Butler (1571-1647) was a beekeeper, as well as a musician, grammarian and parish priest. He was responsible for introducing England to the fact that bees have a queen, not a king.

He also recorded in music notation what we now refer to as the "piping" and "quacking" of new queens in the first edition of his book (1609). He incorporated this into a four part "bee's song", or Melissomelos, published in a table-book format in the second edition of his book (1623), which is the main focus of the project.

This increased incorporation of sound in the second edition is further developed in the third edition (1634).
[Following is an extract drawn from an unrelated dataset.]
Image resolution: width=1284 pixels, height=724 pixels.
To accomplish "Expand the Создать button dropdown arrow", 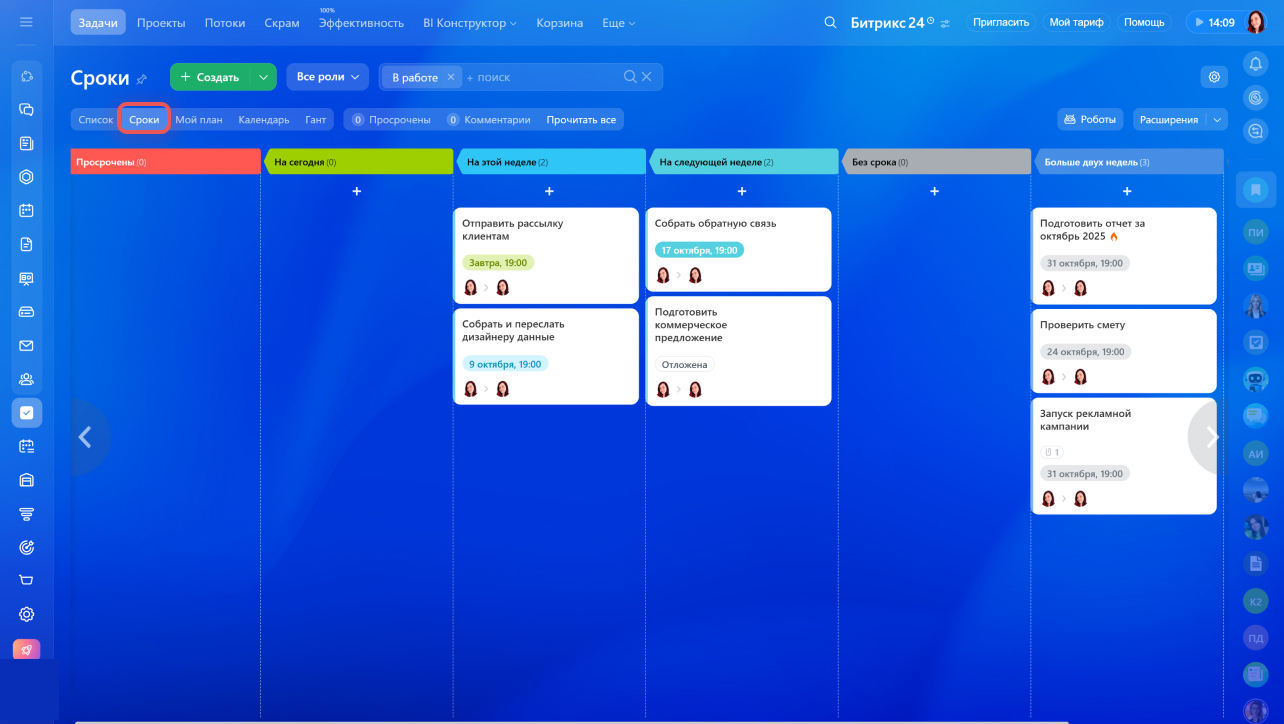I will click(263, 77).
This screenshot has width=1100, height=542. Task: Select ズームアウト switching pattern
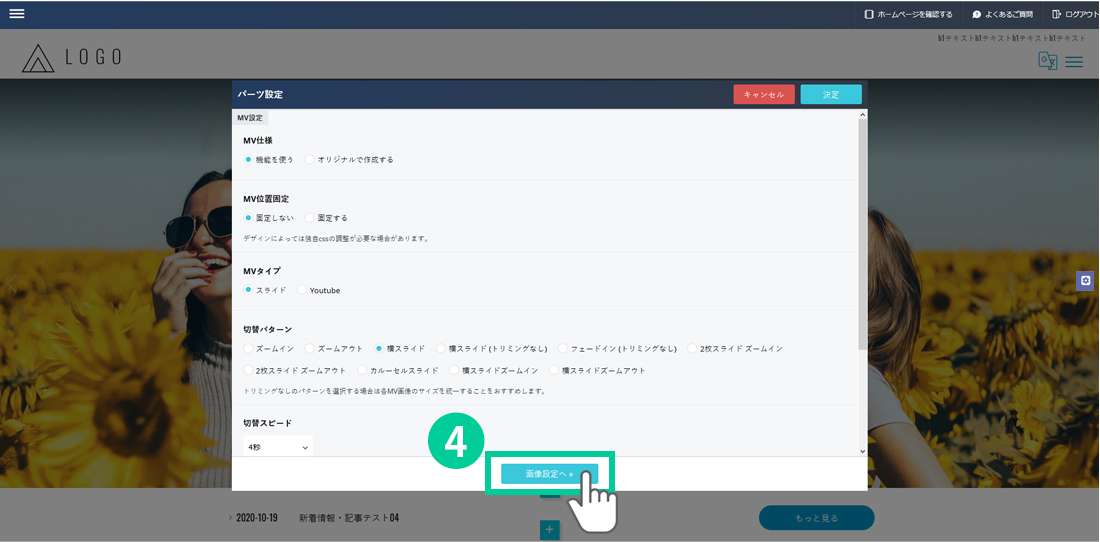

Here he adopts his own system of phonetic spelling, as a corrective to the inconsistencies of English spelling conventions of his time.

This focus on the book as a sounding entity has informed much of the direction of the research.

The Feminine Monarchie serves as both an object of study in its own right, but is just as significantly a departure point from which to investigate early modern knowledge and culture around bees and beekeeping and to then compare this with up-to-date research in animal behaviour and emotion.

Biological and behavioural research into the emotional states of bees helps to understand the phenomena Butler records, even if the contemporary explanations differ in significant ways to his interpretations.

Sound studies and musicology also contribute to the emerging discourse, helping to hermeneutically unpack the meaning of his music notations and his Melissomelos and to parse out Butler's observations of the wide range of sounds associated with the hive.

The final output of the project will be a rich and detailed digital publication overseen by our expert digital humanities researchers.

The project also seeks to better understand, and to devise useful models for interdisciplinary research between biology and the humanities, which is a relatively neglected interface

The project is led by Professor Jenny Richards at Cambridge University, with Professor Magnus Williamson and Dr Bennett Hogg working on the music and sound studies side of the project in Newcastle.

Dr Vivek Nityananda leads on biology and behavioural sciences, and Dr Tiago Sousa Garcia leads on digital humanities, both also based in Newcastle.

There are two full-time postdoctoral research associates working full-time on the project. Dr Luigi Baciadonna at Newcastle Centre for Behaviour and Evolution, and Dr Olivia Smith at Cambridge.